Supplied passage:

On May 27, 2013, at 4:34 PM, Noah Kantrowitz <n...@coderanger.net> wrote:

> 
> On May 27, 2013, at 1:20 PM, holger krekel wrote:
> 
>> On Mon, May 27, 2013 at 12:58 -0700, Noah Kantrowitz wrote:
>>> On May 27, 2013, at 12:18 PM, holger krekel wrote:
>>> 
>>>> On Mon, May 27, 2013 at 14:59 -0400, Donald Stufft wrote:
>>>>> On May 27, 2013, at 2:54 PM, holger krekel <hol...@merlinux.eu> wrote:
>>>>> 
>>>>>> On Mon, May 27, 2013 at 13:50 -0400, Donald Stufft wrote:
>>>>>>> On May 27, 2013, at 12:39 PM, Donald Stufft <don...@stufft.io> wrote:
>>>>>>> 
>>>>>>>> 
>>>>>>>> On May 27, 2013, at 8:08 AM, holger krekel <hol...@merlinux.eu> wrote:
>>>>>>>> 
>>>>>>>>> Hi Noah, Donald, (CC also Richard, Christian),
>>>>>>>>> 
>>>>>>>>> i just checked with a test package and think we might have a cache
>>>>>>>>> consistency / changelog API problem.  It took me a while but here is 
>>>>>>>>> the basic thing: I uploaded a test package, changelog API reports it 
>>>>>>>>> has
>>>>>>>>> changed, then i go to its simple page, and some of the time the new 
>>>>>>>>> release
>>>>>>>>> file shows up, sometimes not.
>>>>>>>>> 
>>>>>>>>> Tools like bandersnatch, pep381 and devpi-server (and probably others)
>>>>>>>>> use PyPI's changelog API to determine if there are changes.  It seems
>>>>>>>>> those changes are signalled faster than they become consistently 
>>>>>>>>> accessible 
>>>>>>>>> through the CDN.  This can lead to inconsistent mirrors because when 
>>>>>>>>> the CDN has the files there is no change event anymore.  Such mirrors 
>>>>>>>>> are run by companies in-house so i think it's a real problem.

(Word and element pointing entries)

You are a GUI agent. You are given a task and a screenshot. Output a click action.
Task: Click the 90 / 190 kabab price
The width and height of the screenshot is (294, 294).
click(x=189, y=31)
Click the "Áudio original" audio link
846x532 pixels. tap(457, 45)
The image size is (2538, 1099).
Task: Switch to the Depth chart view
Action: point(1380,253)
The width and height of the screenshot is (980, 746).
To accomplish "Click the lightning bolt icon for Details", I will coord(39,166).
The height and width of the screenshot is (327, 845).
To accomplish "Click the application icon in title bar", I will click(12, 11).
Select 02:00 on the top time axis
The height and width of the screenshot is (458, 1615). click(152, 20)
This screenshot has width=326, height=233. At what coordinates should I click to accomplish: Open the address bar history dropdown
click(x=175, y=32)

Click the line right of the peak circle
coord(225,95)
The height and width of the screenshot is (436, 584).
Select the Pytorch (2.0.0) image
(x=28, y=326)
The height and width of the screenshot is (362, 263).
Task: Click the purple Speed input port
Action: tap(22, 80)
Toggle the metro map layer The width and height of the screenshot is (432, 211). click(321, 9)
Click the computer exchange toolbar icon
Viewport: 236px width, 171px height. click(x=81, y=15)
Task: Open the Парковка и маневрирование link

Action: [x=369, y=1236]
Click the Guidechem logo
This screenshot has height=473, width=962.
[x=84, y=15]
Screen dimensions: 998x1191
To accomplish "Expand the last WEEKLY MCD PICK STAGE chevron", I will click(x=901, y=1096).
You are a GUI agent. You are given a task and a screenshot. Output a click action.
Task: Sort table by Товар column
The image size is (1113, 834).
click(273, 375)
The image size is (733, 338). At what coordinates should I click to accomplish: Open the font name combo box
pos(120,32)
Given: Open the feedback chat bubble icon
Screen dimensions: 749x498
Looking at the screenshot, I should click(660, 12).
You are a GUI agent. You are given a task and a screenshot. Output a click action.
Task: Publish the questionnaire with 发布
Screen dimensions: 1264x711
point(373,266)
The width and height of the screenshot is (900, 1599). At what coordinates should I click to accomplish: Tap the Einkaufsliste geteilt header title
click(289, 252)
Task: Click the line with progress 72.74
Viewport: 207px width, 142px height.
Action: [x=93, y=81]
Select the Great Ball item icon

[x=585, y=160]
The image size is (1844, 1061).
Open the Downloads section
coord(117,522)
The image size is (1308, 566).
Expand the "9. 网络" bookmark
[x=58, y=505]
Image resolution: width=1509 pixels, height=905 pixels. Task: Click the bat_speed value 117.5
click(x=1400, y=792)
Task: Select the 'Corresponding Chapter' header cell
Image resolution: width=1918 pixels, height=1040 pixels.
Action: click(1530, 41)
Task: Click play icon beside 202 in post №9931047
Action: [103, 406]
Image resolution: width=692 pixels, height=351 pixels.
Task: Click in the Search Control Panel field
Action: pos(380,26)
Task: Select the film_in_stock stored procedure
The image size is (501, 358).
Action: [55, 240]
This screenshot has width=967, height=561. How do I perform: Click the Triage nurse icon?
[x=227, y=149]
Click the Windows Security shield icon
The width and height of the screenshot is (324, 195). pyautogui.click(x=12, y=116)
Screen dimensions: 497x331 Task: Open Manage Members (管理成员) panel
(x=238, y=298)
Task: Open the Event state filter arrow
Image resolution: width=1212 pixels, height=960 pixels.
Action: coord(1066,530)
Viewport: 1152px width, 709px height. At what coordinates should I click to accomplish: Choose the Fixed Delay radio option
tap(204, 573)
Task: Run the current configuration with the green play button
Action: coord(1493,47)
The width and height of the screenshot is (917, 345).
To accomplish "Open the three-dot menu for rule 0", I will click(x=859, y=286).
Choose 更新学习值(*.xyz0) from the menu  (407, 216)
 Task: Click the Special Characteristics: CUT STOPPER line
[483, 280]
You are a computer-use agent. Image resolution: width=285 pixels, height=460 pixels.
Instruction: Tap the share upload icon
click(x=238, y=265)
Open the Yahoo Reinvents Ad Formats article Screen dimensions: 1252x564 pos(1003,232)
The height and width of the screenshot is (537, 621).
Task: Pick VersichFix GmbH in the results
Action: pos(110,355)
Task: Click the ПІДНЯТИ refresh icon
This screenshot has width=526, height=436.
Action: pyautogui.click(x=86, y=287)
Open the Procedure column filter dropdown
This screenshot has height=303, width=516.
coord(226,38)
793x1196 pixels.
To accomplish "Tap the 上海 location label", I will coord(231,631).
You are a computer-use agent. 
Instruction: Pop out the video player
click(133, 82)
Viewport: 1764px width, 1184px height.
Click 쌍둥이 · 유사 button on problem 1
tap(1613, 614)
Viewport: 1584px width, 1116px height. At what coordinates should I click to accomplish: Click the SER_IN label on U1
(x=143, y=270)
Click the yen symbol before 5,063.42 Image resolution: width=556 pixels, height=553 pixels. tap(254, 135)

Aim: Proceed with the mailing-list thread about PyPI's changelog API and CDN cache consistency, picking up after its final line.

Task result:
>>>>>>>>> 
>>>>>>>>> Even without mirroring there can be problems because installs are not
>>>>>>>>> directly repeatable: "pip install XYZ>=2.0" can give you first 2.0.1,
>>>>>>>>> then 2.0.0 a minute later.  I had hoped that a particular ip address
>>>>>>>>> sees things consistently.
>>>>>>>>> 
>>>>>>>>> I am not familiar with Fastly's caching properties -- can they notify
>>>>>>>>> about the fact that a page/file is consistently up-to-date 
>>>>>>>>> everywhere?  
>>>>>>>>> Or can the cache be globally invalidated for a particular page/file?
>>>>>>>>> Any other ideas?
>>>>>>>>> 
>>>>>>>>> Failing customizing Fastly usage and also maybe for the short term,
>>>>>>>>> is/could there be a special location provided by pypi.python.org which
>>>>>>>>> the above tools could use to get at the actual non-cached data?  We
>>>>>>>>> could then maybe mitigate the problem through updates of the 
>>>>>>>>> respective tools.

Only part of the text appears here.